CREATE TABLE articles
  ( id integer NOT NULL GENERATED ALWAYS AS IDENTITY PRIMARY KEY
  , title text NOT NULL UNIQUE
  , description text
  , public bool NOT NULL DEFAULT 'false'
  );

then we may wish to support upsert operations based on violations of that uniqueness constraint. We could modify our hand-written trigger as follows:

CREATE OR REPLACE FUNCTION public_article_on_insert() RETURNS trigger LANGUAGE plpgsql AS $$	
  BEGIN	
    IF NEW.public THEN	
      INSERT INTO articles (title, description, public) VALUES 
        ( NEW.title
        , NEW.description
        , NEW.public
        ) ON CONFLICT ON CONSTRAINT articles_title_key DO 
          UPDATE SET 
            public = NEW.public, 
            description = NEW.description;
      RETURN NEW;
    ELSE
      RAISE check_violation using message = 'article must be public'; 	
    END IF;	
  END $$;

This is simple enough in the case of a single hand-written trigger function, but again, consider that Hasura must handle any such combination of ON CONFLICT clauses generically for any table and for any role.
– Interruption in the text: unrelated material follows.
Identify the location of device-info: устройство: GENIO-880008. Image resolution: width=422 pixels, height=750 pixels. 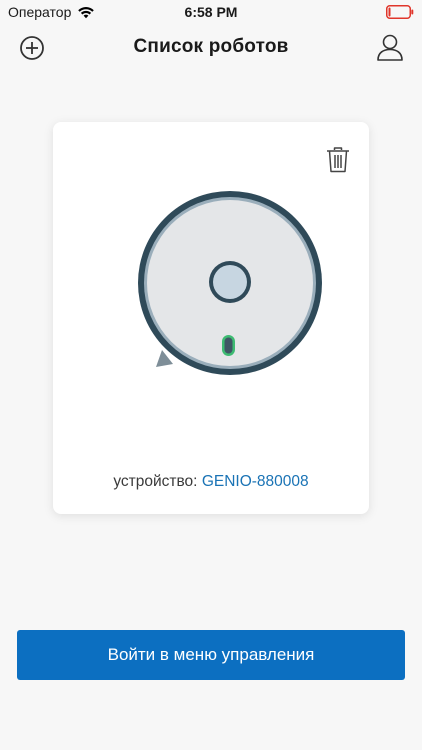
(211, 482).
The implementation in Hasura would generate one view per user role, each with its own insert trigger, and then pass the ON CONFLICT portions of the INSERT statement to the trigger indirectly through a transaction-scoped runtime parameter.

This became a problem, because the SQL generation logic inside Hasura became very complicated and also required runtime parameters to be passed around. This became a key blocker for supporting Postgres flavours like Citus, YugaByte, Cockroach!

Solution: Cutting out the complexity

This is all getting a bit complex! The updatable view technique was a nice way to work around the need for a trigger on the original table, but the need to provide special case handling for default values and the use of global variables both seem like indications that something is not quite right with the design here. Let’s simplify things!

Instead of checking permissions inside a trigger, we could have the insert CTE rollback its own transaction in the case of a permission failure.

To do this, we need a helper function which can raise an exception inside an expression context:

CREATE OR REPLACE FUNCTION hdb_catalog.check_violation(msg text) RETURNS bool AS 
$$
  BEGIN
    RAISE check_violation USING message=msg;
  END;
$$ LANGUAGE plpgsql;

With this simple function, we can simply modify the RETURNING clause of the insert CTE to add a CASE expression which will check the condition after the insert tentatively completes, and throws an exception if necessary. For example:

INSERT INTO articles (title, public) VALUES
    ('The pros and cons of updatable views', 'true')
  RETURNING 
    *, 
    CASE 
      WHEN public 
      THEN NULL 
      ELSE hdb_catalog.check_violation('article must be public')
    END;

It’s important that the function call is evaluated lazily inside the CASE expression here, or we would always throw an exception!

By making this change, we can simplify the code quite a bit - no more updatable views or triggers, and the same code path can be used for all users. Admins simply have a condition expression which always evaluates to true, granting access in every case.

Conclusion

So, as we’ve seen, updatable views can be a powerful tool in specific cases where we want to encapsulate a data representation behind a different API. However, in Hasura’s case, where we need to deal with any possible schema at all, it’s not quite the best fit, and it was simpler to use more basic tools at the cost of a little more code generation.